18:27 Nanci: I think when Julian was talking about in the whole process of pacing, that if you think it is appropriate to have your client fill out a small questionnaire just so that you can get the information that you need to do the project and you structure the question in such a way that there are some red flags in there about whether you want to do long term work with this client. There is going to be a natural point in the process where it makes sense to do it or not but I do think that whether it’s a phone call which I would think to be the best or some questionnaire of like web form or something there should be a pre-qualifying thing because you are not a commodity. You are not just someone that deserves to be thrown a bone and be paid the cheapest rate, so you do have a voice in the process, your art means something, your service, your creativity and what you bring and you deserve to be paid for that and just don’t want to see you ending up working with clients who don’t see that and from the beginning of lead to the end of client. There is a process that where that gets wash out.
19:44 Julian: And the questions you’re asking whether they are in written form or verbal, they are helping to direct your client’s attention to things that you know are important that they may not have thought of. So you already bringing value and a good client recognizes that. This is great for some kinds of the project, but I’m a new freelancer, I don’t have a lot of experience, I’m pretty talented I just came out from school, or I’m retired, and I want o to start this thing. I don’t know how much the price worth, how do I even start? Where do you go for your first pricing? How do you do it?
20:47 Nanci: That’s a super good question. I read this formula today that most people, in general, they take the salary that they had at their job and they divide it. So you take your last salary, where you feel like this is what I’m worth and you divide by 2000 which is the typical number of hours in a year and that’s your hourly rate. When I started I charge $60 an hour and at some point when I thought that my skills had improved and I brought a lot more value to the project my rate card which I rarely use, but it’s $80 an hour but just as everything that we’ve been talking about in the last two episodes if someone called and said what is your hourly rate I wouldn’t say $80. I would say we need to talk about what it is that you want.
22:02 Julian: So you’ve already in your establish business and practice over the years, and you have broken your hourly rate because the hourly rate is a thing. It can be beneficial in some cases it ca also be a trap and certain jobs you be paid a lot more money if you figured out a way to price by the project, or by the result, or by the outcome versus working on a strictly time base equation which is ultimately demeaning because as we know we can’t make more time, and therefore you are going to always stock by the limited number of hours that you can actually work in so you want to get out of the hourly rate.
23:09 Nanci: We’re saying that there are still some industries that the hourly rate is the way to go and I will say that I still use it. If a client calls me and says well I need a few updates from my website. I don’t have a value proposition conversation with them. I’m like it took me two hours here’s an invoice for $160, we don’t even have the conversation I just send them.
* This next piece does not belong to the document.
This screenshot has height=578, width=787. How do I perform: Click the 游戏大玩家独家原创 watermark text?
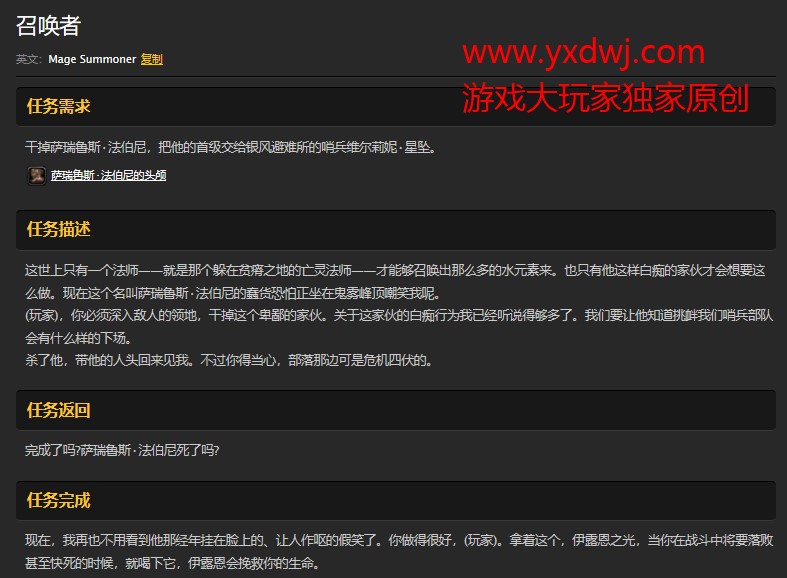[605, 98]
23:28 Julian: In that context, the benefit of the hourly rate is it allows you to be a, it’s a building block for developing a price. It’s a good tool to use when you develop things like minimums. Somebody want’s you to come in and work for an hour, most of the time it’s not going to be worth your effort. The other point I want to make is I like to say charge more but to not be facetious charge the right price for what’s your worth and don’t assume you’re worthless. There are a lot of freelancers undervalue themselves and as a result under price themselves. If you’re not paying yourself enough money to survive or to thrive preferably, then you are not getting paid. It’s because of you. First, it’s not your client fault that they don’t pay you enough money. No clients are going to pay more if they don’t have to it’s up to you to establish a reason for them to pay the right price, First, now what you’re right price is and not be bashful that asking for it.
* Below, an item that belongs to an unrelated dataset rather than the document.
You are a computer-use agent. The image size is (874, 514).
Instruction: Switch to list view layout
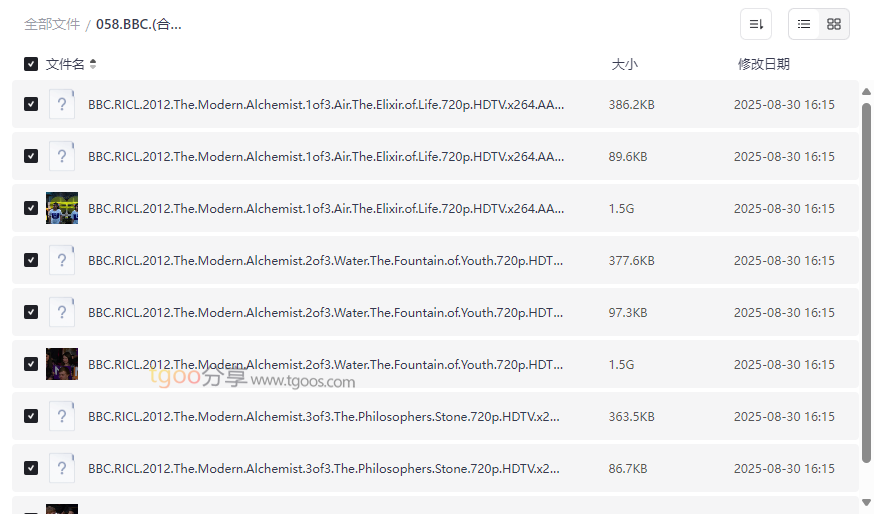click(804, 24)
25:07 Nanci: And then the second question becomes what Gigi want a client does push back on a price. So if you go with an invoice quote of say $8000 for a website and they come back and say well our budget is $5000, don’t say okay. What you want to do is two things, you can just say I’m sorry, but this is the rate, it’s $8000 but what you can do is you can start to remove features, then you are not devaluing yourself or your services you are like no problem, that’s cool I can work within your budget. What can we take out of the existing contract so that you get the value of $5000?
26:20 Julian: The a very rare and off cases sometimes you might want to offer what I call a ‘first-time client discount” or something like that. Sometimes you find yourself in a competitive situation maybe more often than not where you’ve got a client that you want for good reasons, and they are saying ‘wow, we’ve got an incumbent you know. We’ve got our current guy that we use or our supplier. They say this is how much they always charge us and your job there is if you decide I want this client because I think there is a future value to this client but you realized you are going to have to drop a little bit the price to get in the door because they are comparing you to their existing supplier who is better then so you’re going to beat out on quality once they’ve seen your quality. If they were never going to pay you what you’re worth, then don’t waste your time, wait for the client that will find the client that will.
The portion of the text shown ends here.